As autoras argumentam, também apoiadas na sociologia do desvio de Howard Becker, que é adequado falar em ‘cruzados morais’ porque eles acreditam que sua missão é sagrada e destacam, ainda, que uma cruzada moral visa dois objetivos interdependentes: (1) criar regras e impor novas leis, e (2) estabelecer um novo grupo marginalizado, considerado ‘desviante’ dessas regras e leis.

No caso da cruzada contra a ‘ideologia de gênero’ no Brasil, quem são os empreendedores morais que criam e impõem novas leis? Miskolci e Campana (2017) identificam entre eles: setores da Igreja Católica, organizações ‘pró-vida’, organizações evangélicas e outros grupos que se engajam na batalha por razões não apenas religiosas, mas éticas, morais e/ou políticas, que podem não ser necessariamente da sociedade civil e podem atuar dentro de instituições, inclusive no governo. Borges e Borges (2018) concluem que se trata de setores conservadores liderados por grupos religiosos cristãos e políticos das bancadas religiosas do poder legislativo.

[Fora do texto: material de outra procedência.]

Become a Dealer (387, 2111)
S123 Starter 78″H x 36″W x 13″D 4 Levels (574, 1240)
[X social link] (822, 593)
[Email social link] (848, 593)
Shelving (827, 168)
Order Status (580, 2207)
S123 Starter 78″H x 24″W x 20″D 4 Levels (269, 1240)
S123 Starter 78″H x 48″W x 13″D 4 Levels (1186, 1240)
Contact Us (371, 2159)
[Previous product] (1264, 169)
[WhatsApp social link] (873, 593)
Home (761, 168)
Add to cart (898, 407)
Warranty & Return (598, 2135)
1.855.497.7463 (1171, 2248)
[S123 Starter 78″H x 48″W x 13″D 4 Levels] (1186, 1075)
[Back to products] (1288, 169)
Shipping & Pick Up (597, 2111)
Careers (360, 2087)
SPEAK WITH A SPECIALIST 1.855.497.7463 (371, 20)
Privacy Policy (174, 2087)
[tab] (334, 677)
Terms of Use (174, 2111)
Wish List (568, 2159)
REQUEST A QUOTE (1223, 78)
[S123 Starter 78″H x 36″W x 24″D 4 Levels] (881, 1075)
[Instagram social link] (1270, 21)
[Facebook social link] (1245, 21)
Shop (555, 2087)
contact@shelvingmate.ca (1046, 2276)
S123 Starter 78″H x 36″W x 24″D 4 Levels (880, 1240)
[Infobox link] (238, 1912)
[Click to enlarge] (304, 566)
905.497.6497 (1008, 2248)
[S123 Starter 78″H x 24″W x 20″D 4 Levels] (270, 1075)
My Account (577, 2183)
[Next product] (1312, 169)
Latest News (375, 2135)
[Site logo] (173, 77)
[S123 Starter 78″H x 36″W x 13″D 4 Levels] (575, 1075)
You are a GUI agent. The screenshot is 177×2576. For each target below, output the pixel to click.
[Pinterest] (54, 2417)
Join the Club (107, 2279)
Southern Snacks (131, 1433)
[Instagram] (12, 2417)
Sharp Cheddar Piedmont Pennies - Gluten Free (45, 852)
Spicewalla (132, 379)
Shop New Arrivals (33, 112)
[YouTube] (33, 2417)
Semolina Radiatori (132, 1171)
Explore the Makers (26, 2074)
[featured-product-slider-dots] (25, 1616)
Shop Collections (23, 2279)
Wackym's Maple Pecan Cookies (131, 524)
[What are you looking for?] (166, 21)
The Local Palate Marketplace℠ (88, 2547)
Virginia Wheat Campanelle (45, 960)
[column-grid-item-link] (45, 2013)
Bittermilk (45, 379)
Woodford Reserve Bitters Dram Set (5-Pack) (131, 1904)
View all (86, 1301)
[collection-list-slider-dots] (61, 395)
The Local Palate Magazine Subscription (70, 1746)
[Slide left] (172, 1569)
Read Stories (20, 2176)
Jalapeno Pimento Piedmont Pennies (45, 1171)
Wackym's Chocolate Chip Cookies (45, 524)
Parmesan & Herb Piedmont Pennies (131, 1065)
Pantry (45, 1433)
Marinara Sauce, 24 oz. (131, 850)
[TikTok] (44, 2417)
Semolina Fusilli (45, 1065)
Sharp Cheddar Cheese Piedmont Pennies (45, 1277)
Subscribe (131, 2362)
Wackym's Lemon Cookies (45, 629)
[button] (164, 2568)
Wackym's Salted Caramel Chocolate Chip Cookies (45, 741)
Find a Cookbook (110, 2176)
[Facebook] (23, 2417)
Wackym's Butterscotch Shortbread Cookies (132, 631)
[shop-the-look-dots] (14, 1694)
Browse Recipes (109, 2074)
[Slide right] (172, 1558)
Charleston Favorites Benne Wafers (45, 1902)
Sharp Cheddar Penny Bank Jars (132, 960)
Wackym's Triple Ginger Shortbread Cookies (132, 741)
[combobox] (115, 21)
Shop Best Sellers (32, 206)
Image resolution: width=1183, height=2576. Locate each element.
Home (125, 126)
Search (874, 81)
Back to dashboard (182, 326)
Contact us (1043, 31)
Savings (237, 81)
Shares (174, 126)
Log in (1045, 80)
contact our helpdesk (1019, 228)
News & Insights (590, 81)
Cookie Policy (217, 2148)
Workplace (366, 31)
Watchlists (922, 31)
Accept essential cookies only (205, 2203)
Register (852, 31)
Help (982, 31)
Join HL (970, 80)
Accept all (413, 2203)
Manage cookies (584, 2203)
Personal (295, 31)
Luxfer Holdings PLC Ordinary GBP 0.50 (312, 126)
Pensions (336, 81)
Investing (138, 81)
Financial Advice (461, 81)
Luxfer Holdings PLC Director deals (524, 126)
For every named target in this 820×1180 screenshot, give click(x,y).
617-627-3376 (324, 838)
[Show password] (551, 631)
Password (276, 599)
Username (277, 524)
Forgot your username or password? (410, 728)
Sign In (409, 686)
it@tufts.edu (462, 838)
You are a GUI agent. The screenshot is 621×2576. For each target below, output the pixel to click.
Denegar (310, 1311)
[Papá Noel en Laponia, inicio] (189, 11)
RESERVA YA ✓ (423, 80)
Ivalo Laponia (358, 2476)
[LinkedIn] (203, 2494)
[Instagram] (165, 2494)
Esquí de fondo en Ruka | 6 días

E como efeito da gramática política disseminada por esses empreendedores morais - gramática essa que se desenvolve apoiada em afirmações como: “[...] a ideologia de gênero quer acabar com a biologia [...]”; “[...] a ideologia de gênero quer excluir os conceitos de homem e mulher [...]”; “[...] a ideologia de gênero quer acabar com as famílias [...]”; “[...] a ideologia de gênero vai hipersexualizar as crianças e incentivar a homossexualidade [...]” (Borges & Borges, 2018, p. 13) - se disseminou o pânico moral sobre a ‘ideologia de gênero’. Ainda segundo Borges e Borges (2018), de modo geral, pânicos morais são situações em que um grupo de acontecimentos é tomado como uma ameaça aos valores e aos interesses da sociedade e, a partir disso, estratégias são criadas para seu enfretamento, até que a ameaça desapareça. No caso do pânico moral da ‘ideologia de gênero’ no Brasil:

Embora outros alarmes tenham sido levantados, tais como a ameaça à família e a suspensão do direito de expressão, foi com a construção da ameaça às crianças que a discussão teve ampla repercussão midiática, com consequências efetivas ao serem barradas iniciativas voltadas aos direitos humanos no que tange a gênero e sexualidade (Balieiro, 2018, p. 8).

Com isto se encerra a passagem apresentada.